Evolution métier d'agent immobilier

Évolution du métier d’agent immobilier

En quelques années le métier d’Agent Immobilier à considérablement évolué.
Traditionnellement l’Agent Immobilier devait disposer de locaux ayant « pignon sur rue », dans les quartiers les plus fréquentés de la ville.
Dans l’agence : un secrétariat et plusieurs négociateurs et négociatrices en concurrence dans un périmètre géographique relativement restreint.

Pour accueillir les clients, un système de permanences où chacun fait acte de présence même … en l’absence de clients, car une agence immobilière reste tout de même moins fréquentée qu’une boulangerie !
Le « permanent » est confronté aux demandes des clients , bien souvent aux prises avec un portefeuille de 100 ou 300 biens qu’il ne peut connaître parfaitement et qui rendent aléatoires l’exactitude des informations qu’il délivre.

Nous avons vécu cette période, et nous en avons tiré les conclusions qui s’imposent :

  • faibles rémunérations des collaborateurs (entre 20 et 25 % pour les salariés (moins de 50 % pour les agents commerciaux), système d’avance sur commissions pénalisant, …)
  • frais de déplacement des collaborateurs en hausse (l’agence étoffant son offre par des biens de plus en plus éloignés)
  • coûts de structure importants (loyers, impôts locaux, énergie,…)
  • honoraires élevés (en raison des coûts de fonctionnement importants)
  • service aux clients acquéreurs très inégal (connaissance des biens imparfaites, plusieurs interlocuteurs,…)

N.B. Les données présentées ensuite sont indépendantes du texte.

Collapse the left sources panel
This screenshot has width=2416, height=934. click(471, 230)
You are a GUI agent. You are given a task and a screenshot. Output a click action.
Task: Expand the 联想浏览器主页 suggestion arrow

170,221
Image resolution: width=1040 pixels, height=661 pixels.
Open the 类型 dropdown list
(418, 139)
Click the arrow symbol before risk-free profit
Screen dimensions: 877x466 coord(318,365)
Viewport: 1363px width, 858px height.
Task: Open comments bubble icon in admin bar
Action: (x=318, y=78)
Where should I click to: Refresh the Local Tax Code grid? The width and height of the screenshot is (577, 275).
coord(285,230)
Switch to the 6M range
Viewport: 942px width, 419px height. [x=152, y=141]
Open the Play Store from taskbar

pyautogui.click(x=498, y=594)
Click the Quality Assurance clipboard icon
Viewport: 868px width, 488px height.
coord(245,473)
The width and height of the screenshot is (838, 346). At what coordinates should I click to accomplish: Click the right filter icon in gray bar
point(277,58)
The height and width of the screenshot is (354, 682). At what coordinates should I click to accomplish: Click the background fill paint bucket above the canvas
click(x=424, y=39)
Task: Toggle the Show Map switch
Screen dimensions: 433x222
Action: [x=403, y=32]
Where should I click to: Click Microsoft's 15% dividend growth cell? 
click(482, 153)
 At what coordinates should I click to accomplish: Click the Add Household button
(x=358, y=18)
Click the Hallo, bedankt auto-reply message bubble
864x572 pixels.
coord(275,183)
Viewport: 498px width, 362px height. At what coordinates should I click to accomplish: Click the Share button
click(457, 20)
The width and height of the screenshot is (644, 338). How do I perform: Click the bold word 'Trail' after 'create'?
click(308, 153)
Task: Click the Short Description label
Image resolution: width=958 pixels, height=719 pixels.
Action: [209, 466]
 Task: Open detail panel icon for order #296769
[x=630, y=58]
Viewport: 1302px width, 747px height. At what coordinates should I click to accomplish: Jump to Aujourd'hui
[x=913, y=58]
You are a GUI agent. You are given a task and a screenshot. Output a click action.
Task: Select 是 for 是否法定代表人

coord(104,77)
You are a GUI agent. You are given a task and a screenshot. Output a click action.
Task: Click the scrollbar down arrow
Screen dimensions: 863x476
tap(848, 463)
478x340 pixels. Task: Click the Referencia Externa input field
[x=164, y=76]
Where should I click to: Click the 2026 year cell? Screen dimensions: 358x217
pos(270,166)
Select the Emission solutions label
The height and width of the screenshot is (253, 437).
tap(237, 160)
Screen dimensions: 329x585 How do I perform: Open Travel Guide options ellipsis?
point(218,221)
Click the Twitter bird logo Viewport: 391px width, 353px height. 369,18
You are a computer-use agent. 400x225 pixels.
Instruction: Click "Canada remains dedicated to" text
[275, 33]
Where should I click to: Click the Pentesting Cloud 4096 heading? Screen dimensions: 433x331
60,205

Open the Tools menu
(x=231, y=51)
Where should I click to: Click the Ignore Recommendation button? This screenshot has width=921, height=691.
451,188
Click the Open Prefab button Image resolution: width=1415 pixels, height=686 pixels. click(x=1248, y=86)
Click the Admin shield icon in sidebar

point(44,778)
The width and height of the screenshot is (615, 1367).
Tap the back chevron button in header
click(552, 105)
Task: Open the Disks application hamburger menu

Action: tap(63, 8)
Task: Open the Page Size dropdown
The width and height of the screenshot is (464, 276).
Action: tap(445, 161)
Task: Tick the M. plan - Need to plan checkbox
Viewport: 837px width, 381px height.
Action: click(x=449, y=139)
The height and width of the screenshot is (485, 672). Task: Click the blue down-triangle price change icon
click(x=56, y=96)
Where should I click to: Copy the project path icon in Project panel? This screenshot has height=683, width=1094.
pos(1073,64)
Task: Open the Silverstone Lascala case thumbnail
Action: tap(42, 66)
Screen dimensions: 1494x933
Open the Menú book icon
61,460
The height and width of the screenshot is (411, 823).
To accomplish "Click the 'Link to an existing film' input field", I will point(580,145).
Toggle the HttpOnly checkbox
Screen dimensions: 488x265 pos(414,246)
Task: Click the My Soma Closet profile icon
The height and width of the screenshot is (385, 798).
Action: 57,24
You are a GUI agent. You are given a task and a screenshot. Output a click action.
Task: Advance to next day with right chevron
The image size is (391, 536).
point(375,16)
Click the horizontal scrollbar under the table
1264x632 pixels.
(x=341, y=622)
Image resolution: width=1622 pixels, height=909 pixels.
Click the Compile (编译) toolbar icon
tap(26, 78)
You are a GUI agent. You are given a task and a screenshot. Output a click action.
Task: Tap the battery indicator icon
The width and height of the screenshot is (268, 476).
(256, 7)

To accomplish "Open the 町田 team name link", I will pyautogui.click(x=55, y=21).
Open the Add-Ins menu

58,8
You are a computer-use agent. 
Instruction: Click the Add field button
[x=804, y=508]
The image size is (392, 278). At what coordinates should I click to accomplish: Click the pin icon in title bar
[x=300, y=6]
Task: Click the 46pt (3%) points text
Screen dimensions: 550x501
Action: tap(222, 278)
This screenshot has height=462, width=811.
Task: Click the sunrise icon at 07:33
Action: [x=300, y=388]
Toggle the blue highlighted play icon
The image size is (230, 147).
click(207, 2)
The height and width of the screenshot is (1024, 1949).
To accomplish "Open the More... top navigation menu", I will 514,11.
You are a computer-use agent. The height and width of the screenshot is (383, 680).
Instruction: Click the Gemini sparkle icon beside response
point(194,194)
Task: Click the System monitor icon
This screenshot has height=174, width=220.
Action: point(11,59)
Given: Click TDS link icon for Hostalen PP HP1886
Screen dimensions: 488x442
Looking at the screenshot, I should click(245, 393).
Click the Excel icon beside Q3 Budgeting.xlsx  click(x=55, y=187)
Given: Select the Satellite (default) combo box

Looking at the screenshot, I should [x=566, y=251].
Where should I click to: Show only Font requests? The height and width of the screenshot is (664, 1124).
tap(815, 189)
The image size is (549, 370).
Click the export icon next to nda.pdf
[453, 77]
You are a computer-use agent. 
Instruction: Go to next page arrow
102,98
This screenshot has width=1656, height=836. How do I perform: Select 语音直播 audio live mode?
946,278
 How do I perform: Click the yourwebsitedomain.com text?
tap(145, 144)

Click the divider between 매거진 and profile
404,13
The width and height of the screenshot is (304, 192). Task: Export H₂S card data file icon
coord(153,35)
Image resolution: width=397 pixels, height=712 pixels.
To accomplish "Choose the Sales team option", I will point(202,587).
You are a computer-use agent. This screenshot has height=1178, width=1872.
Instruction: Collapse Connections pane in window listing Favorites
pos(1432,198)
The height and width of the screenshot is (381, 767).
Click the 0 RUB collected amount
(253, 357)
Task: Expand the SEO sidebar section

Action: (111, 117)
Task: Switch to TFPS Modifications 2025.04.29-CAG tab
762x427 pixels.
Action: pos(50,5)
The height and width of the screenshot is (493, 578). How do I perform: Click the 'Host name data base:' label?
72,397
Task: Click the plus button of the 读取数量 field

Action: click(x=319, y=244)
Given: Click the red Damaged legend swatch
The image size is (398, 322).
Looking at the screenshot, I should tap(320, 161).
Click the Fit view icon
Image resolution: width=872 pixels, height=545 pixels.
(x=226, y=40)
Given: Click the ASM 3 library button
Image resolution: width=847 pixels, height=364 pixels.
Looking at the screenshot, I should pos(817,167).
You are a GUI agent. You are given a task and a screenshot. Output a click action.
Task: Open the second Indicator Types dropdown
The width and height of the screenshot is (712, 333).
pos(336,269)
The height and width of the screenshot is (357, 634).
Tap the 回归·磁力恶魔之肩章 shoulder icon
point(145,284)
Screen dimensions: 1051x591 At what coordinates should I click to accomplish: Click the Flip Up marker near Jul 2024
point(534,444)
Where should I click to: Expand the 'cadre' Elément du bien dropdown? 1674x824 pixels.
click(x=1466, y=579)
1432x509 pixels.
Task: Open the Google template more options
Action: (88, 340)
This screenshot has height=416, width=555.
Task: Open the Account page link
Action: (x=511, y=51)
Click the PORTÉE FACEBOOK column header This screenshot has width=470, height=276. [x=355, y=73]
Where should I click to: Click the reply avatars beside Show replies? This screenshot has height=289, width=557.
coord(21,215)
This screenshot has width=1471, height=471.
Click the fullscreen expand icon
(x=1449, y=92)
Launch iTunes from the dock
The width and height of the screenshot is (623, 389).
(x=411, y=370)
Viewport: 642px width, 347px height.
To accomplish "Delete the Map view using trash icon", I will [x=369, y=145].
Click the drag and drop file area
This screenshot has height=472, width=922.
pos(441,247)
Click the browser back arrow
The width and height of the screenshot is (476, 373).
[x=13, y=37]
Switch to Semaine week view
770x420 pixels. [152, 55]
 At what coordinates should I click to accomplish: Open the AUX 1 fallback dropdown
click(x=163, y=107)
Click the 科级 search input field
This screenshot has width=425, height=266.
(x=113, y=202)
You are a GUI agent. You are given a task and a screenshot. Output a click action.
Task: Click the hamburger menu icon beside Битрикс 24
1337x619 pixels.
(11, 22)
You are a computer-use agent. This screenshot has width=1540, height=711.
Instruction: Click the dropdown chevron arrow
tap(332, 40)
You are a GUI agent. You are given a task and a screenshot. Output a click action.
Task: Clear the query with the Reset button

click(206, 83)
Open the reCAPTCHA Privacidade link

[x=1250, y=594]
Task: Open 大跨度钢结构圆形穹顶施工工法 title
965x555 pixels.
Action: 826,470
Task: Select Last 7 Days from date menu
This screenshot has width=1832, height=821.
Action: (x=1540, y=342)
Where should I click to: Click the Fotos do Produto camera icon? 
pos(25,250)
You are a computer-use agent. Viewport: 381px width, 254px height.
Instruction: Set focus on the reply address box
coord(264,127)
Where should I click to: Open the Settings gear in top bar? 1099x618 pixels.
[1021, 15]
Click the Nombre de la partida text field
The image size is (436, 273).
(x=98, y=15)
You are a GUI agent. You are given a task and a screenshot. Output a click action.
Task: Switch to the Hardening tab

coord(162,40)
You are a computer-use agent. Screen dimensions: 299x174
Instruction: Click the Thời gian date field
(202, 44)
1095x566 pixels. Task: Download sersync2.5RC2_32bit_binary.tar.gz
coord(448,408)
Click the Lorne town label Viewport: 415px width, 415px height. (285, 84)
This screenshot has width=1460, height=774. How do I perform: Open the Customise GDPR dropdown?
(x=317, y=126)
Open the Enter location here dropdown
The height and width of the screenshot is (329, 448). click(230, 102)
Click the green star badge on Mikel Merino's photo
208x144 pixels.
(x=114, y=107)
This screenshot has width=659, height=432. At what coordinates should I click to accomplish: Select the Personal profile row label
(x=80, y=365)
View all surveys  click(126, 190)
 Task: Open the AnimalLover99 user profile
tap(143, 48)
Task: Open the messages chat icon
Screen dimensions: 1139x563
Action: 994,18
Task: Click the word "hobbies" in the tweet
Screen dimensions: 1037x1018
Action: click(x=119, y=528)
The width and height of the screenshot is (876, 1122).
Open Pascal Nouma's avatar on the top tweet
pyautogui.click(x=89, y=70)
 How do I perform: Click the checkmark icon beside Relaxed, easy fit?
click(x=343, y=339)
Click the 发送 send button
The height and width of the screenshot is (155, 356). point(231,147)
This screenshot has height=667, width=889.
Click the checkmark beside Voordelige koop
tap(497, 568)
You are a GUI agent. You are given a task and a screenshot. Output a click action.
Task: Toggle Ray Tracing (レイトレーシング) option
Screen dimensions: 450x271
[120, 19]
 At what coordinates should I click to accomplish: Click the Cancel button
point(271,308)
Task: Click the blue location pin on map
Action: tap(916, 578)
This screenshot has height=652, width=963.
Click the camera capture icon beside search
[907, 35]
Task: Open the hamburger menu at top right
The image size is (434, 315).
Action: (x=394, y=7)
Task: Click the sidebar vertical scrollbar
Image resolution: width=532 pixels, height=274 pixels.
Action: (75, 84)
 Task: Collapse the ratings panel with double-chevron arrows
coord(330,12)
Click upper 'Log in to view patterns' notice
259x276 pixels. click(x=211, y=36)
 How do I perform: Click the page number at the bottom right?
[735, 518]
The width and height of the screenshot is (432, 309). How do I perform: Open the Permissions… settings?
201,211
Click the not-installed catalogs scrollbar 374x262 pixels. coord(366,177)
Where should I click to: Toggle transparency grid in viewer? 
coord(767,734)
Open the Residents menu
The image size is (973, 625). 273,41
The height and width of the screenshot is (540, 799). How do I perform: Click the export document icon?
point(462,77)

Parallèlement, l’Internet a bouleversé les habitudes des clients acquéreurs qui rechignent à effectuer plusieurs fois « la tournée des agences » pour trouver le bien qui leur correspond.
D’une manière générale, les parts de marché des agences traditionnelles diminuent régulièrement, ce modèle économique a vécu et doit donc savoir s’adapter pour assurer sa pérennité.

Plus récemment, internet permettant la dématérialisation de l’agence immobilière, de nombreux réseaux « d’agents mandataires » se sont créés. Certains réseaux comptent plusieurs centaines, voire milliers d’agents mandataires.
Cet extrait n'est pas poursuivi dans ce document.